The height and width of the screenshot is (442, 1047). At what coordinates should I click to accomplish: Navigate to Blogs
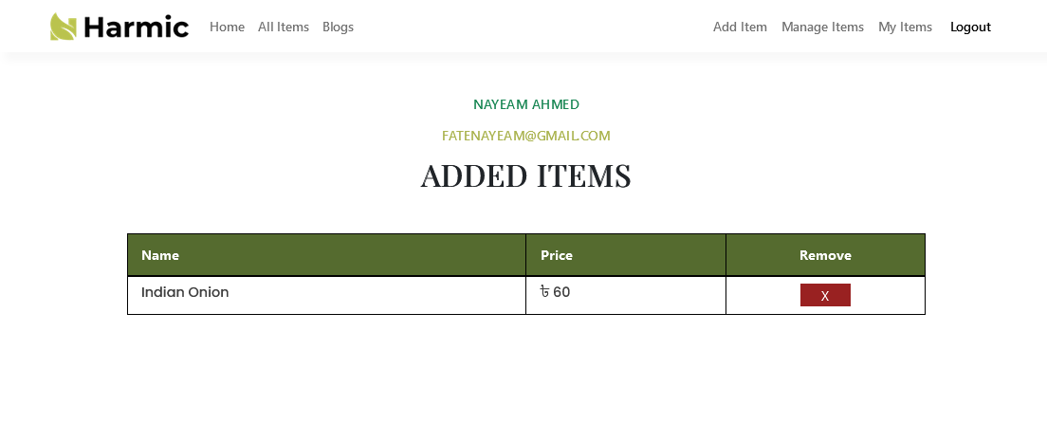(x=338, y=27)
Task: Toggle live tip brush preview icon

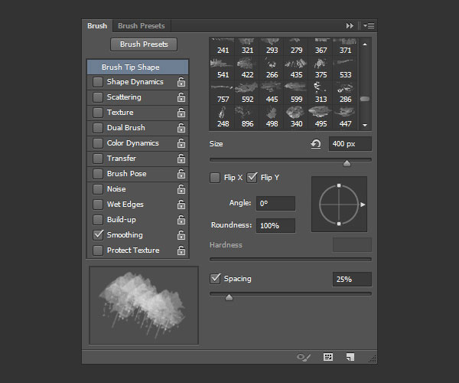Action: (x=304, y=357)

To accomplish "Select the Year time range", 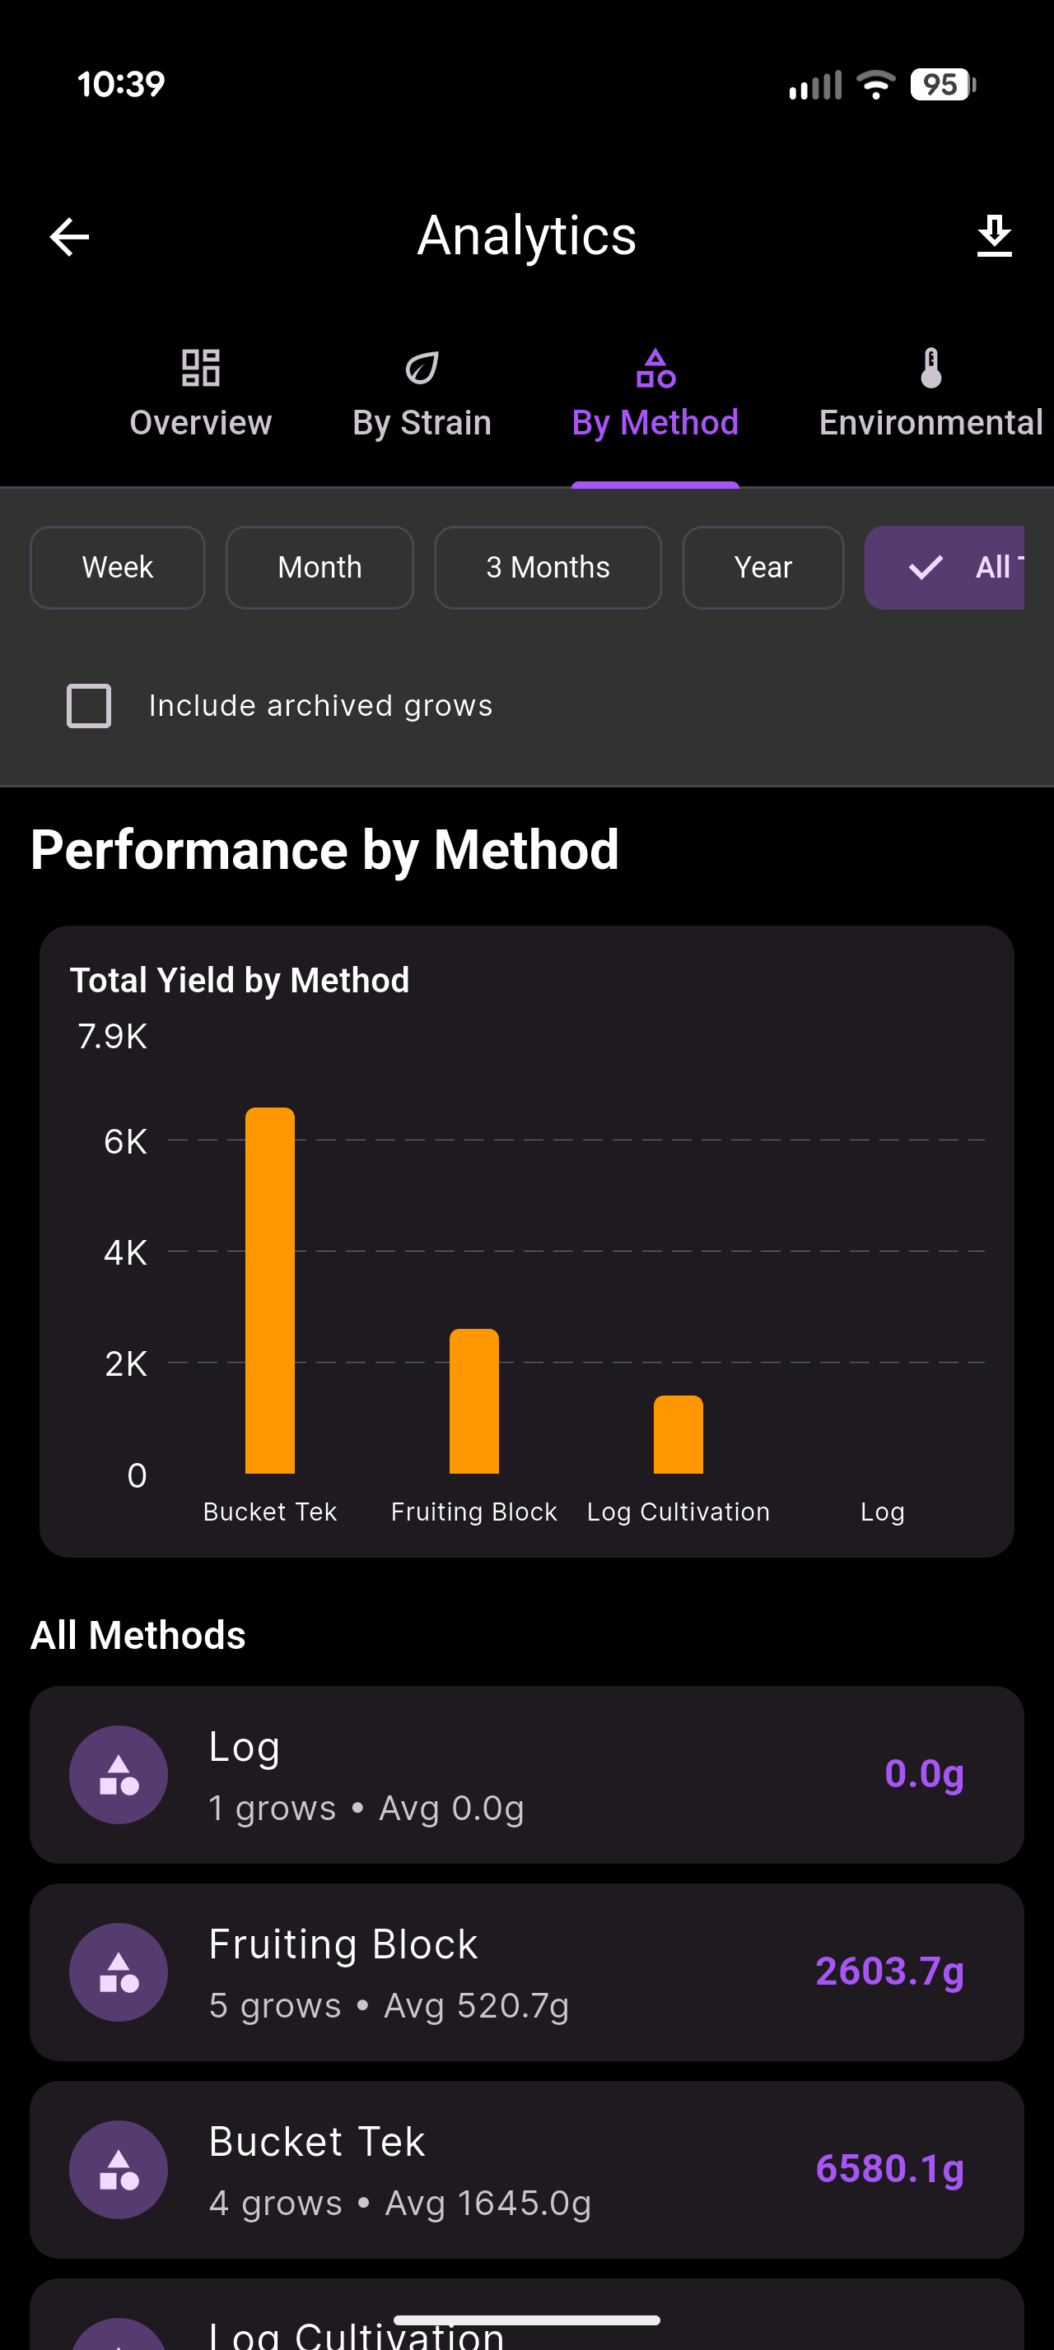I will click(x=763, y=567).
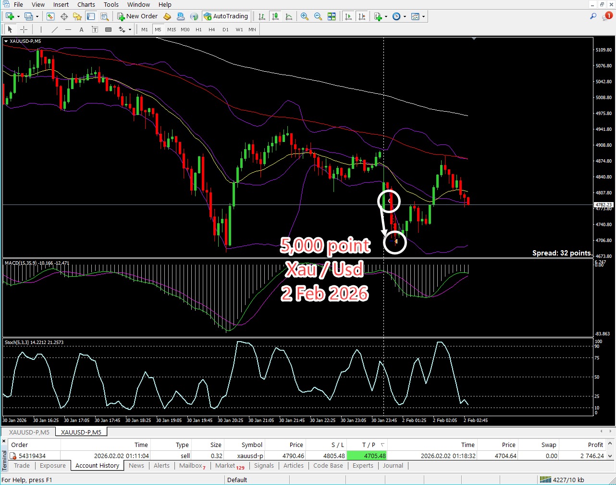Expand the Templates dropdown arrow
This screenshot has height=485, width=616.
click(x=423, y=16)
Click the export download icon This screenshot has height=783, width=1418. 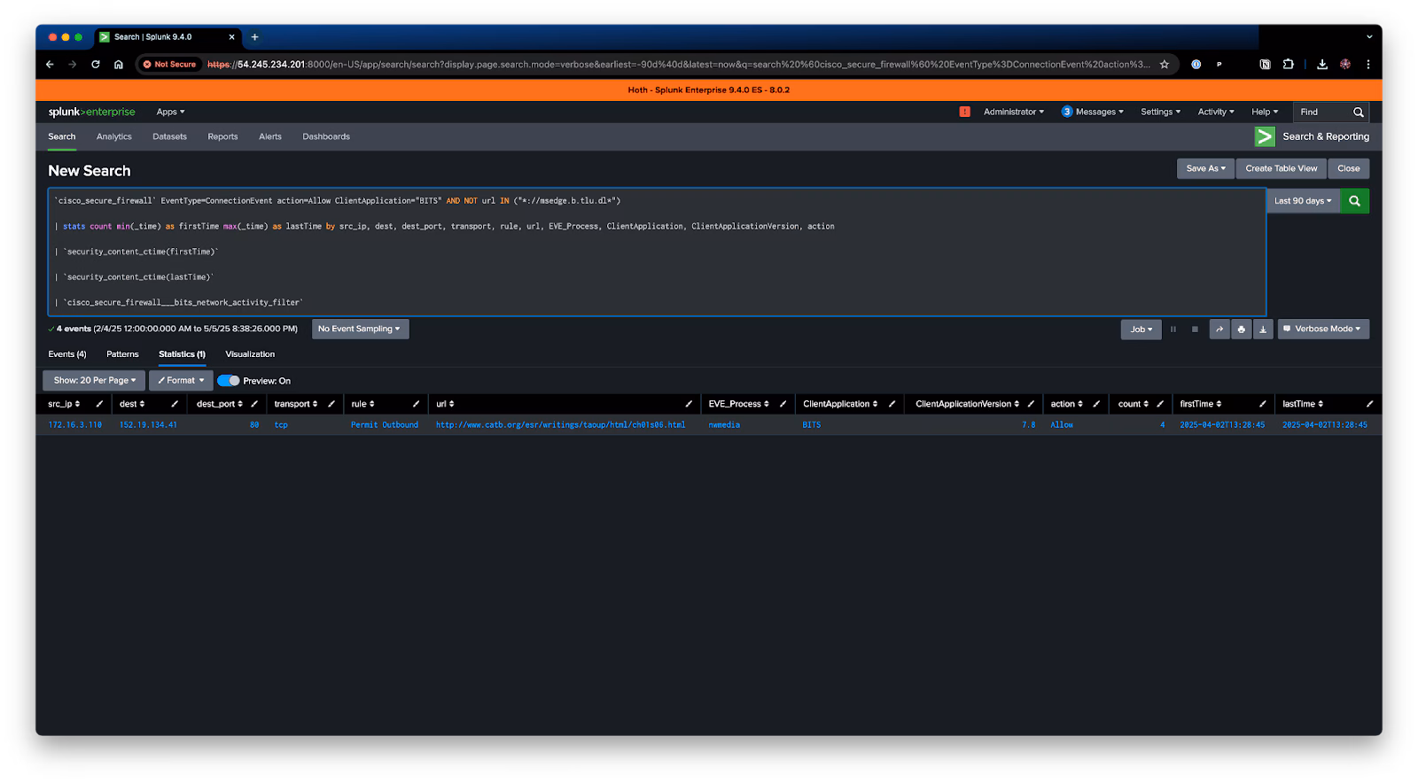(1263, 329)
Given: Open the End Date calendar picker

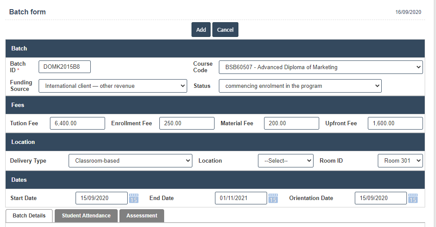Looking at the screenshot, I should 273,198.
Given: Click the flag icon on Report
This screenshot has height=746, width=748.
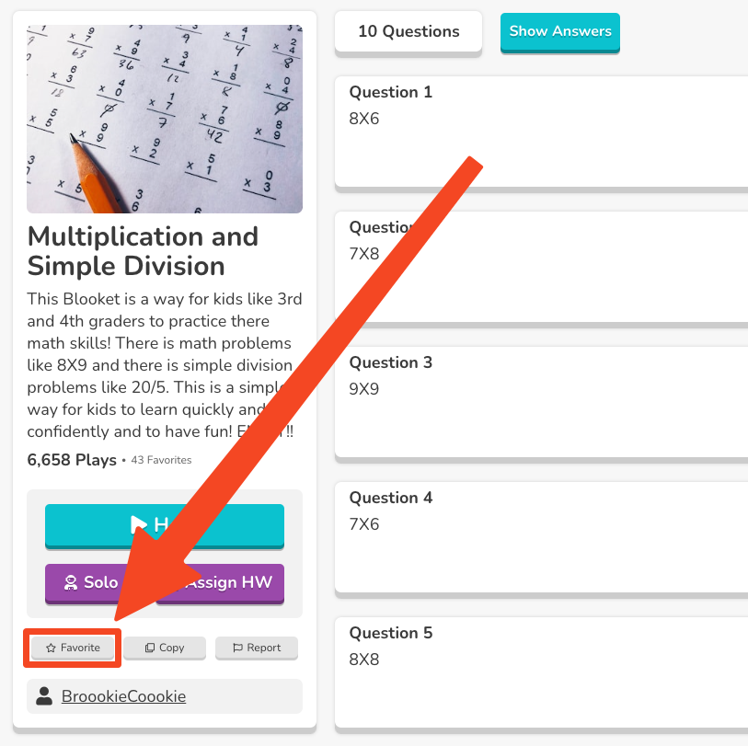Looking at the screenshot, I should click(x=237, y=648).
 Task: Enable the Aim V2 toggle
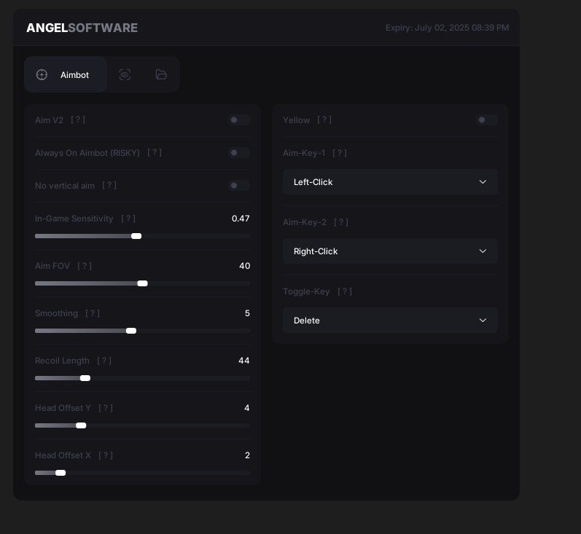click(239, 120)
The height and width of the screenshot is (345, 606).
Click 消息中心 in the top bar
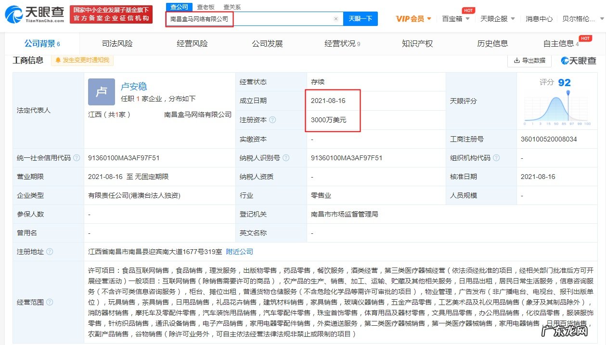539,18
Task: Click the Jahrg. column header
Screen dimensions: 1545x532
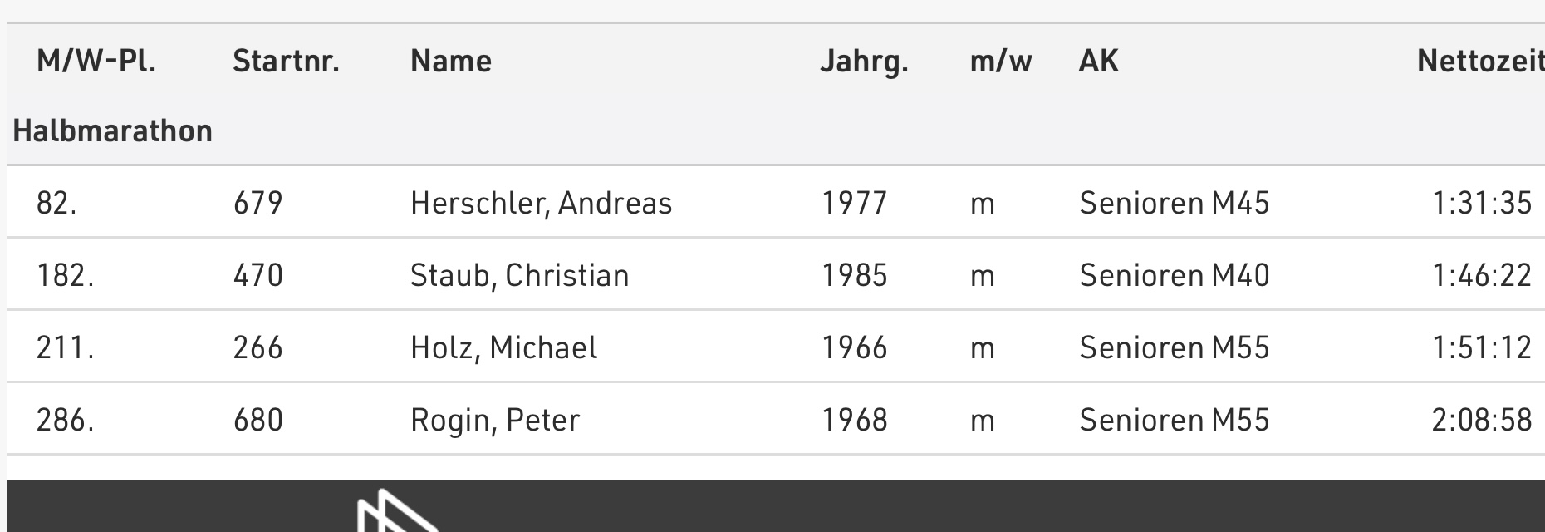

Task instructions: Find the line with "This screenshot has height=746, width=748." in the listing and extract it and all lines after it through the end, exactly, without the pictures.

Expected answer:
This screenshot has height=746, width=748.
Looking at the screenshot, I should click(x=237, y=648).
 Task: Enable the Aim V2 toggle
click(239, 120)
The height and width of the screenshot is (345, 606).
Click 消息中心 in the top bar
539,18
Task: Click the Jahrg. column header
Screen dimensions: 1545x532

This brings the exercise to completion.